• Written problem: From the lines below, extract every line that contains the word "pohár" and copy each one in full.

• Rows:
....................

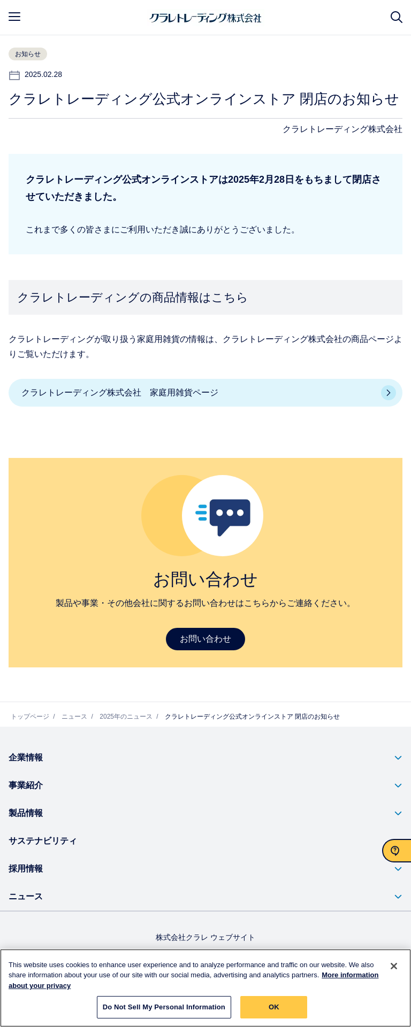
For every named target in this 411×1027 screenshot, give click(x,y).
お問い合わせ (205, 638)
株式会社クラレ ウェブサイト (205, 937)
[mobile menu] (14, 16)
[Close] (394, 966)
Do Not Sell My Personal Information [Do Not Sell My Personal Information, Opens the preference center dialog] (164, 1008)
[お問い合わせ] (396, 850)
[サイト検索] (396, 17)
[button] (205, 758)
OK (274, 1008)
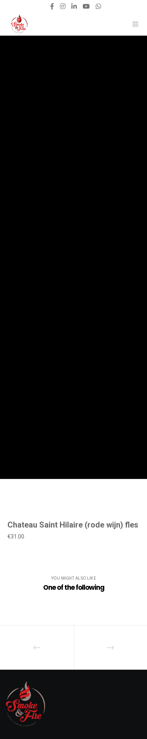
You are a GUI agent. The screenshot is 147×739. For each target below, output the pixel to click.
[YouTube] (86, 6)
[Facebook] (52, 6)
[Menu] (133, 24)
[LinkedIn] (74, 6)
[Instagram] (62, 6)
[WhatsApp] (98, 6)
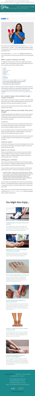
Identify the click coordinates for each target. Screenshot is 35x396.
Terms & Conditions (26, 374)
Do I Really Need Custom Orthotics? (20, 13)
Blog (12, 13)
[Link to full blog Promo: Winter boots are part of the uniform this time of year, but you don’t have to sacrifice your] (17, 294)
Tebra (23, 391)
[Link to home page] (5, 7)
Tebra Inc (12, 374)
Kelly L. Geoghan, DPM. (5, 13)
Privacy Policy (18, 374)
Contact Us (22, 376)
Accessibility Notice (14, 376)
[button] (33, 6)
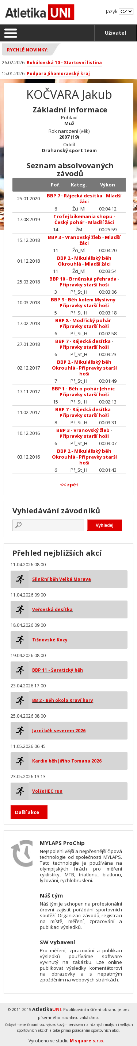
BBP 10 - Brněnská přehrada (83, 278)
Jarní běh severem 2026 (58, 730)
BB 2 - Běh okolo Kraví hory (62, 700)
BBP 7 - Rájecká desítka (74, 195)
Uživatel (115, 32)
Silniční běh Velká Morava (61, 579)
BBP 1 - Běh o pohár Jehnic (83, 388)
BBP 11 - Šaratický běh (57, 670)
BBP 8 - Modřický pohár (83, 320)
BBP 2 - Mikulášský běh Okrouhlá (84, 261)
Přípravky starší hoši (84, 284)
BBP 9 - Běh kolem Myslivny (83, 299)
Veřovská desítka (52, 609)
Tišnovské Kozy (50, 640)
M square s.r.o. (87, 1041)
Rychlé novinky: (28, 49)
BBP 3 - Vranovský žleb (74, 237)
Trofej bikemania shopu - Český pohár (84, 219)
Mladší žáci (101, 222)
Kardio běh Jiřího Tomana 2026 (67, 761)
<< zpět (69, 484)
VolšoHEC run (47, 791)
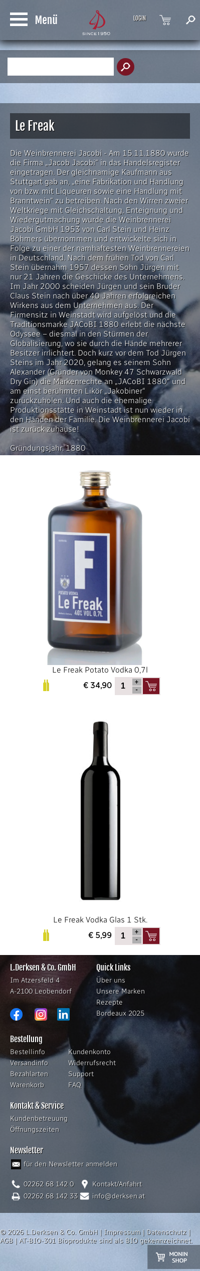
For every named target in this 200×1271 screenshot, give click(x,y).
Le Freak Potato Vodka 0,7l (100, 570)
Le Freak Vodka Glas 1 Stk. (100, 819)
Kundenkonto (89, 1052)
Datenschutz (166, 1232)
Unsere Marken (120, 991)
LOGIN (139, 18)
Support (81, 1074)
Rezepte (109, 1002)
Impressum (122, 1232)
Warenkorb (27, 1085)
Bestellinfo (27, 1052)
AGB (6, 1240)
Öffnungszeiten (34, 1129)
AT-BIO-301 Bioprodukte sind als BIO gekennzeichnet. (105, 1240)
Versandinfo (29, 1063)
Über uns (110, 980)
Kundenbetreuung (39, 1118)
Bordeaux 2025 (120, 1013)
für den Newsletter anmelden (70, 1164)
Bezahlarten (29, 1074)
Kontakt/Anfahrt (117, 1184)
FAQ (74, 1085)
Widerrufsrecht (92, 1063)
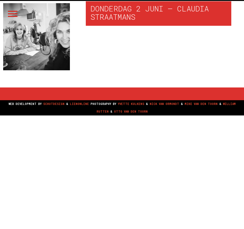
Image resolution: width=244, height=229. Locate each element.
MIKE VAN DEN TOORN (201, 104)
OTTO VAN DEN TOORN (131, 111)
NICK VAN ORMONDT (164, 104)
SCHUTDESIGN (53, 104)
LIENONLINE (79, 104)
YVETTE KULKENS (131, 104)
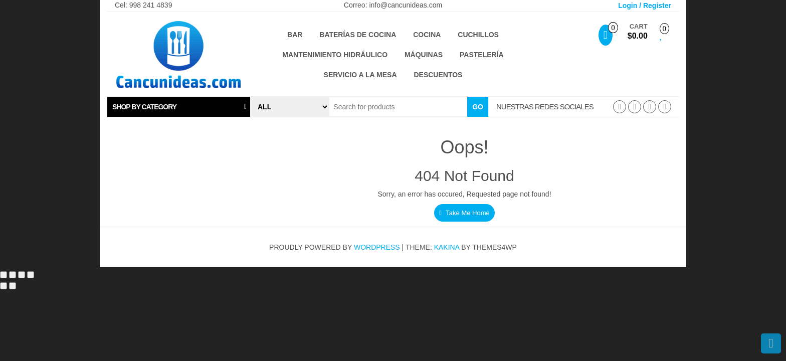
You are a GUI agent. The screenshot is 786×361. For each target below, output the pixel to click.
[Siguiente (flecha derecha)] (12, 285)
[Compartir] (21, 274)
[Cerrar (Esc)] (30, 274)
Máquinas (424, 55)
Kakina (447, 247)
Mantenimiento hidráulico (334, 55)
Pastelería (482, 55)
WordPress (377, 247)
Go (477, 107)
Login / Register (644, 6)
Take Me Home (464, 213)
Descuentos (438, 75)
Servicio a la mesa (360, 75)
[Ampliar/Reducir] (3, 274)
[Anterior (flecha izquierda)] (3, 285)
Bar (294, 35)
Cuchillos (478, 35)
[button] (178, 107)
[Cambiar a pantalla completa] (12, 274)
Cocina (427, 35)
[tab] (178, 107)
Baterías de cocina (357, 35)
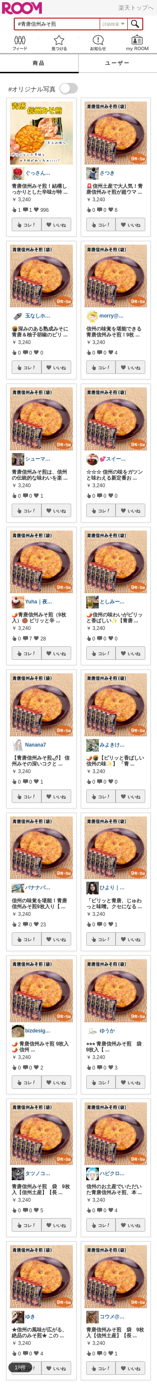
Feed (19, 42)
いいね (59, 225)
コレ (29, 225)
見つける (59, 42)
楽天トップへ (136, 7)
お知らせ (98, 42)
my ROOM (137, 42)
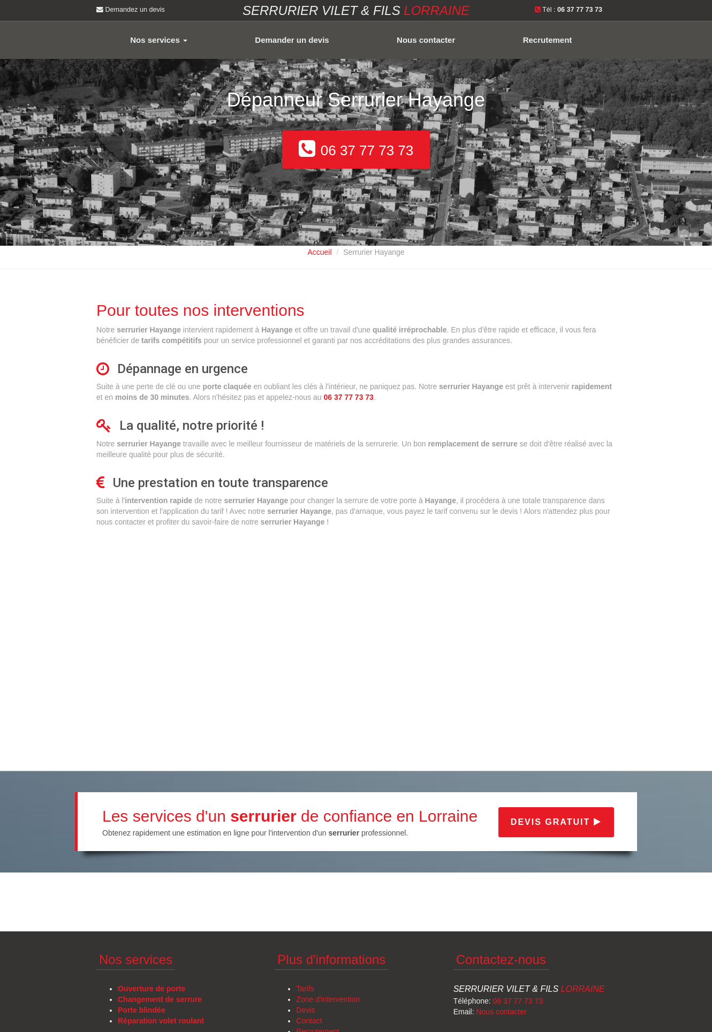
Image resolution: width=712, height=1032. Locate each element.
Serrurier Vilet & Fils (529, 988)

....................

• The answer:
BBP 1 - Běh o pohár Jehnic (83, 388)
BBP 8 - Modřický pohár (83, 320)
Trofej bikemania shopu - Český pohár (84, 219)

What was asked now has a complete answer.